The next day we drove 5k south to Pukaka Mount Bruce bird sanctuary.  We had been debating whether to go to the Zealandia sanctuary in Welly, and had decided against it, but this was mentioned in the Lonely Planet book as being THE place to go to, so we coughed up 20 bucks each and headed inside.  It was 20 bucks well spent – we learned loads and were fed some pretty scary facts, such as so far in NZ the list of known species that are now extinct includes one bat, 51 birds, 3 frogs, 3 lizards, 1 fish, 4 plant species and an unknown number of invertebrates.   We are the cause – early settlers bringing in pests such as rats and possums who eat eggs and fauna that the native mammals ate, chopping down bushland and forests for settlements and mining, and of course hunting.  One bird was hunted to extinction just because people in the UK thought it fashionable to wear a brooch made of the birds beak….Urgh humans….

The Tuatara. It's prehistoric!

Kakariki

Kakariki

a baby kiwi!!!!


The bird song in the sanctuary was pretty incredible, especially seeing as the sanctuary is completely open bar 9 aviaries hosting some protected birds.   One of the highlights was seeing a baby Kiwi chick being fed – it was pretty adorable.  They also have 2 adult Brown Kiwi (though confusingly one of the Brown Kiwi is actually white as it has a rare recessive gene and is the only white kiwi in existence in captivity).  Kiwis are weird – called the ‘most un-bird-like bird’ because they have whiskers, nostrils at the end of their beak, hair like feather and 2 ovaries.
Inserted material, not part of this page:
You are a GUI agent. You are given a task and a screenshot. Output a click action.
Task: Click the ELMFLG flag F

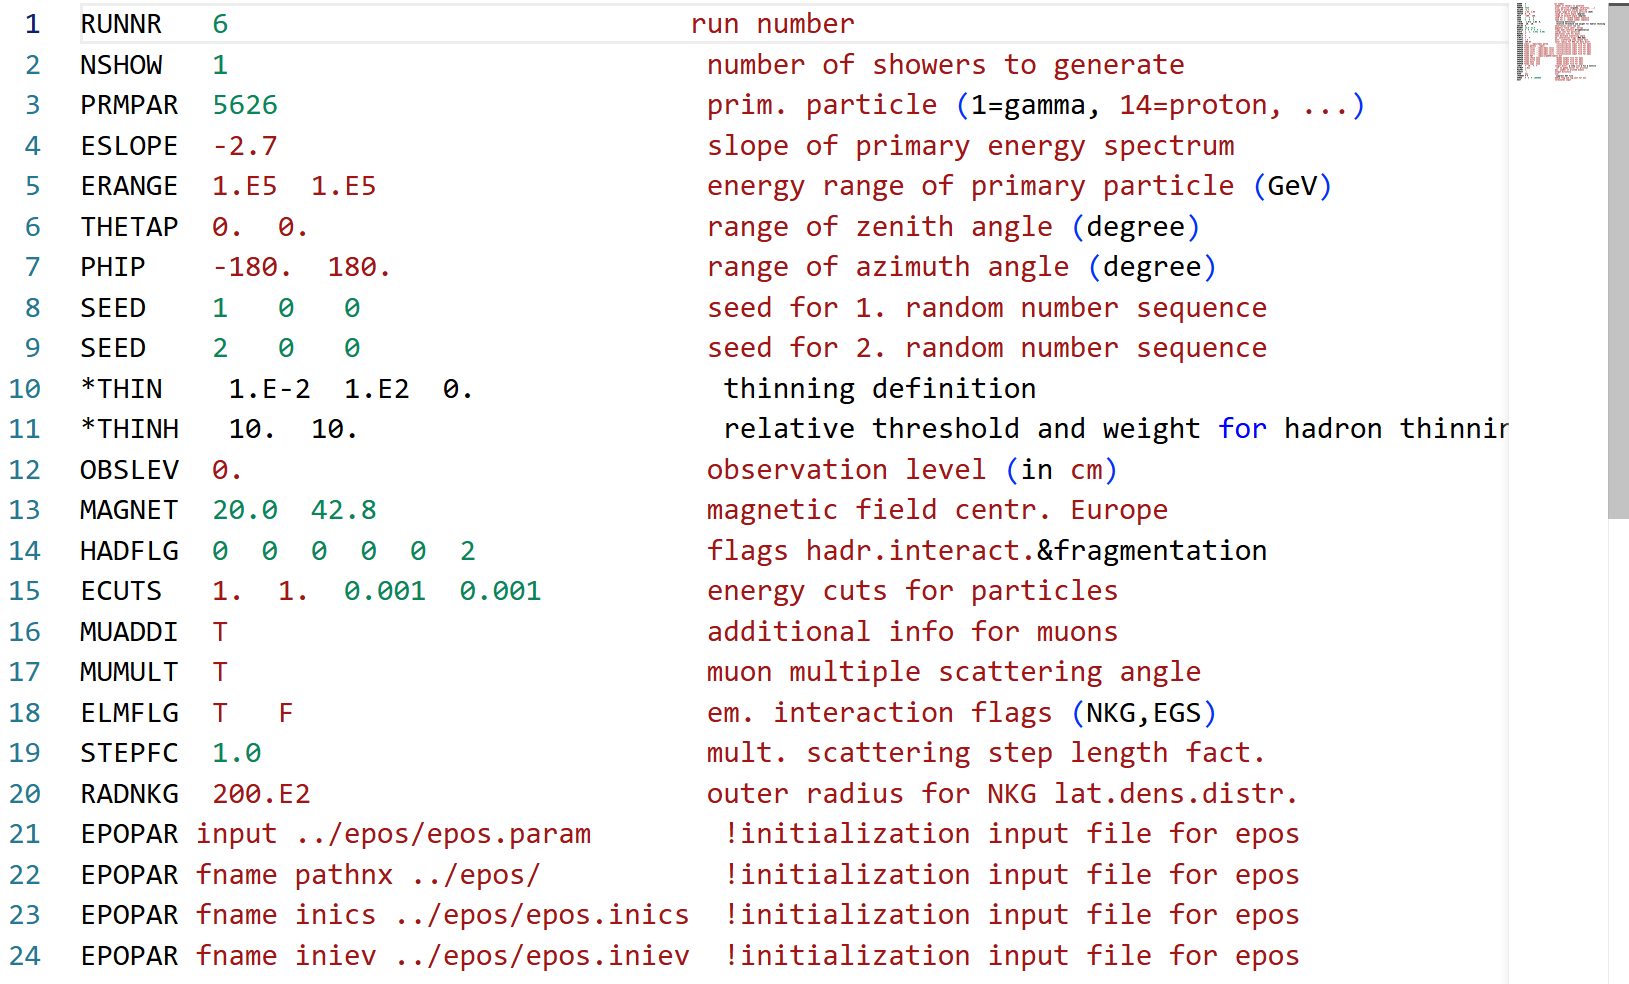tap(286, 712)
Weird little things – I say little but they’re actually really quite big, the size of a basket ball!

Our next stop was Cape Kidnappers, via the longest place name in the world. We are SUCH tourists. This was an hour out of our way just for a photo opportunity, and the Maori name for this hill is Taumata whakatangi hangakoauau o tamatea turi pukakapiki maunga horo nuku pokai whenua kitanatahu.  Locals just call it Taumata Hill…



and for scale...



At Cape Kidnappers we considered doing the walk to the gannet colony which I had heard from a friend was well worth doing, but the tides were at funny times and meant we would have been walking back in the dark, so instead we drove to Napier.


Napier IS AMAZING. My favourite city, just nudging Oamaru out of the top spot. An earthquake razed it to the ground in the 1930s, so when they rebuilt the city they decided on an Art Deco theme.  It’s pretty awesome, all the architecture is art deco, even down to the street lights and road names.  I felt like I was in the 1940s.  There are some vintage shops so we tried on some hats – I’d love to go back there one day and attend a vintage ball or something in full fancy dress.  We spent the morning wandering around and in the afternoon started an estuary walk, but we quickly got bored as it was dull compared to the rest of the walks we have done, and instead lazed on the beach for an hour, trying to spot Orca and reading books.